Looking into the FRR source, I see this is generated on this line in the `bgp_process_packet` function.

https://github.com/FRRouting/frr/blob/5da58d355a094100ddedb861aa5555be8a4ea1bf/bgpd/bgp_packet.c#L2926 (https://github.com/FRRouting/frr/blob/5da58d355a094100ddedb861aa5555be8a4ea1bf/bgpd/bgp_packet.c#L2926)

Basically, it's triggered if the ` bgp_open_receive` function returns `BGP_Stop`. However, there are a number of reasons this could happen, and the problem I am facing is that I am not seeing the reason logged anywhere, which makes it difficult to determine which step it's failing or what might have broken since it was working.

Within the `bgp_open_receive`, it attempts to do various things and make various checks. If any of these steps fails, it 'flog_err's the message, sends a NOTIFY and returns `BGP_Stop`. In some cases though, it 'zlog's the error. Not sure why that inconsistency exists in the upstream code, but I expect there is a reason.

https://github.com/FRRouting/frr/blob/5da58d355a094100ddedb861aa5555be8a4ea1bf/bgpd/bgp_packet.c#L1365 (https://github.com/FRRouting/frr/blob/5da58d355a094100ddedb861aa5555be8a4ea1bf/bgpd/bgp_packet.c#L1365)

Given that I see the 'receipt failed for peer' message that is 'flog_err'ed with EC_BGP_PKT_OPEN, I would also expect to see the error for any steps that 'flog_err'ed their condition. So, I suspect that the cause of my problem is one of the conditions that 'zlog's it's error. But which one?!

My question at the moment is, where are the 'zlog's getting sent to?

I have set log level to 'Debugging' in the Routing/General section.

Cheers,

--
Ross
Title: Re: bgp_process_packet: BGP OPEN receipt failed for peer: n.n.n.n
Post by: mimugmail on August 02, 2023, 05:57:26 AM
Did this happen after 23.7 upgrade?
Title: Re: bgp_process_packet: BGP OPEN receipt failed for peer: n.n.n.n
Post by: rossigee on August 02, 2023, 11:25:10 PM
No, I'm still on 23.1.11_1.

--
Ross
Title: Re: bgp_process_packet: BGP OPEN receipt failed for peer: n.n.n.n
Post by: mimugmail on August 03, 2023, 06:28:29 AM
Hm, maybe worth to try to update as frr gets bumped from 7 to 8
Title: Re: bgp_process_packet: BGP OPEN receipt failed for peer: n.n.n.n
Post by: rossigee on August 05, 2023, 07:59:36 AM
Thanks, mimugmail. Good idea.

So, I updated and now the debug logs are showing the zlogs so I was able to determine which case was causing the error.

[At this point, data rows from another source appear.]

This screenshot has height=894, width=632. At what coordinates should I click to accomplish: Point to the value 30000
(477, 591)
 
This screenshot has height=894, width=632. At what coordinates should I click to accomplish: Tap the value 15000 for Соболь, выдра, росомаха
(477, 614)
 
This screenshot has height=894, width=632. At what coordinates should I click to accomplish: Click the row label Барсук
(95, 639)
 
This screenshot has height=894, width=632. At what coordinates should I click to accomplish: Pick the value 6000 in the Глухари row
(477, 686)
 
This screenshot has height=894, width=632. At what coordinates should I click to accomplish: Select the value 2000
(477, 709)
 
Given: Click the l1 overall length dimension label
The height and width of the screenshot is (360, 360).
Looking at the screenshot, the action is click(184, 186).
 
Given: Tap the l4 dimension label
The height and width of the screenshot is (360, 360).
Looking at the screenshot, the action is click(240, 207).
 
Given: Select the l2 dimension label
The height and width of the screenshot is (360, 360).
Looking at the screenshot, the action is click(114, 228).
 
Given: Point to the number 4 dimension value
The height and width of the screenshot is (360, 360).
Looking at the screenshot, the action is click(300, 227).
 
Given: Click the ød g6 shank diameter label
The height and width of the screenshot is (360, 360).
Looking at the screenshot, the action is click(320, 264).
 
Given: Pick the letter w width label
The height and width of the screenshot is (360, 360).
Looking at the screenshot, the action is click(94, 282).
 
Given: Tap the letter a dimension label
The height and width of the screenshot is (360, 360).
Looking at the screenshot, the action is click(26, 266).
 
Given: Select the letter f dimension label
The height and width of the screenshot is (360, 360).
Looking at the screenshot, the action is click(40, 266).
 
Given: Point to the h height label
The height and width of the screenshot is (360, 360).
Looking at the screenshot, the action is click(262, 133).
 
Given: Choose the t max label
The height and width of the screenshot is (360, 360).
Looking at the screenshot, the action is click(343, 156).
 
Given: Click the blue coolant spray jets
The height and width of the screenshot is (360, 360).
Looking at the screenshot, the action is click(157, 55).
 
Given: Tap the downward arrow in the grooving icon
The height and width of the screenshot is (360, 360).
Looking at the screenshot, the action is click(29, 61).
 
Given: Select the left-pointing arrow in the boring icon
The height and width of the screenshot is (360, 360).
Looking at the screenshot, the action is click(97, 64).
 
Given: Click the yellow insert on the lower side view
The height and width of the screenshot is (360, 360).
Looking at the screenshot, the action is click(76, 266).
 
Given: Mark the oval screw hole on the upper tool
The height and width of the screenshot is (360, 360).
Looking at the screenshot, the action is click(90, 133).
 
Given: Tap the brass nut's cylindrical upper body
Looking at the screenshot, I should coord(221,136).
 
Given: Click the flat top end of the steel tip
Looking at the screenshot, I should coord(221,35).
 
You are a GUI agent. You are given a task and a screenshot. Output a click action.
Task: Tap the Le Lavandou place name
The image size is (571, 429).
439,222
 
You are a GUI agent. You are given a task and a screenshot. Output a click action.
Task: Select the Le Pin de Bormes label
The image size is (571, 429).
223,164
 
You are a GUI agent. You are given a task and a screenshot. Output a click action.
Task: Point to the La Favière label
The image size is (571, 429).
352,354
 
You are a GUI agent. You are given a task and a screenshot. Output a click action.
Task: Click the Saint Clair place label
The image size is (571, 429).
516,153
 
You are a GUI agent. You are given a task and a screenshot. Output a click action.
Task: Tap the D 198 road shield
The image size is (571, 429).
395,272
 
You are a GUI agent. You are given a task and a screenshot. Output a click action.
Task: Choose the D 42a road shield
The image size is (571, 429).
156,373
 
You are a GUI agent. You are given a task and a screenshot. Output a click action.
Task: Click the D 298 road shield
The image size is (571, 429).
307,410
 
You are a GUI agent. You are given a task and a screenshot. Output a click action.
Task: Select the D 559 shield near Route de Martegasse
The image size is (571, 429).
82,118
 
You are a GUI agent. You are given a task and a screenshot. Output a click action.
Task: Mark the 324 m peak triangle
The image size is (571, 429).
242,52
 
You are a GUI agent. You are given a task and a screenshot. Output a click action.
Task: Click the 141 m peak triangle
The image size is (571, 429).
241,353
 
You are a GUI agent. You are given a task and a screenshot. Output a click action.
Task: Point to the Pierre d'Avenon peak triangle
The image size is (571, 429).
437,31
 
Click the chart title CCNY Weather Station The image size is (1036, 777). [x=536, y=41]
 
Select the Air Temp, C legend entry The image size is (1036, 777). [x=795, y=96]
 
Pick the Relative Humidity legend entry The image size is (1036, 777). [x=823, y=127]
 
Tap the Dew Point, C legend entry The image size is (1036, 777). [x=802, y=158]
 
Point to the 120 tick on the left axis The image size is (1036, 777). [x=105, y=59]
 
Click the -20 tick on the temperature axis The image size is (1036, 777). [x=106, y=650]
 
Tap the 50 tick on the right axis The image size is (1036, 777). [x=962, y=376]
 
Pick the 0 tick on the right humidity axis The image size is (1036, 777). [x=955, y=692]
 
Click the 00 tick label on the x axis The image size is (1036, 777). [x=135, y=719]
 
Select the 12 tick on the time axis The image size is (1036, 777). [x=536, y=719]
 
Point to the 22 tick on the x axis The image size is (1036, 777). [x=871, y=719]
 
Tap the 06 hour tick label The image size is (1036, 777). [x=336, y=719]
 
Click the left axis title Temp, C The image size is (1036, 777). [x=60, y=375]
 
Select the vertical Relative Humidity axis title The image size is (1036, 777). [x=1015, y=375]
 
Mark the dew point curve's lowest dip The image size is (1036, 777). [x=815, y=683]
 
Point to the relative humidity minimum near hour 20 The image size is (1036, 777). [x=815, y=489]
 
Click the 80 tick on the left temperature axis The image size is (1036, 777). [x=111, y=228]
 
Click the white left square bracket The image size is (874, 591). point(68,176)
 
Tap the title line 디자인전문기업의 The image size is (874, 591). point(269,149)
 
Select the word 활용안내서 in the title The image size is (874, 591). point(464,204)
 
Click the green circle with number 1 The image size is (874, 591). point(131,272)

In case anyone is curious, in my case the logs now revealed:

<27>1 2023-08-05T11:51:15+07:00 router1.golder.lan bgpd 44461 - [meta sequenceId="6790251"] [MVZKX-EG443][EC 33554452] bgp_process_p
acket: BGP OPEN receipt failed for peer: 10.234.234.7
<30>1 2023-08-05T11:51:15+07:00 router1.golder.lan bgpd 44461 - [meta sequenceId="6790252"] [HZN6M-XRM1G] %NOTIFICATION: sent to nei
ghbor 10.234.234.7 6/7 (Cease/Connection Collision Resolution) 0 bytes


A little Googling led me to realise that I'd configured both Cilium BGP and 'kube-router' :doh: and they were both trying to connect at once. I disabled Cilium BGP and things are now working as expected again.

Unfortunately, the upgrade seems to have broken my main PPPoE Internet gateway, so it's left us falling back to a backup wifi link for now. I'll look into that now, so if I can't figure it out expect another post shortly :smile:

--
Ross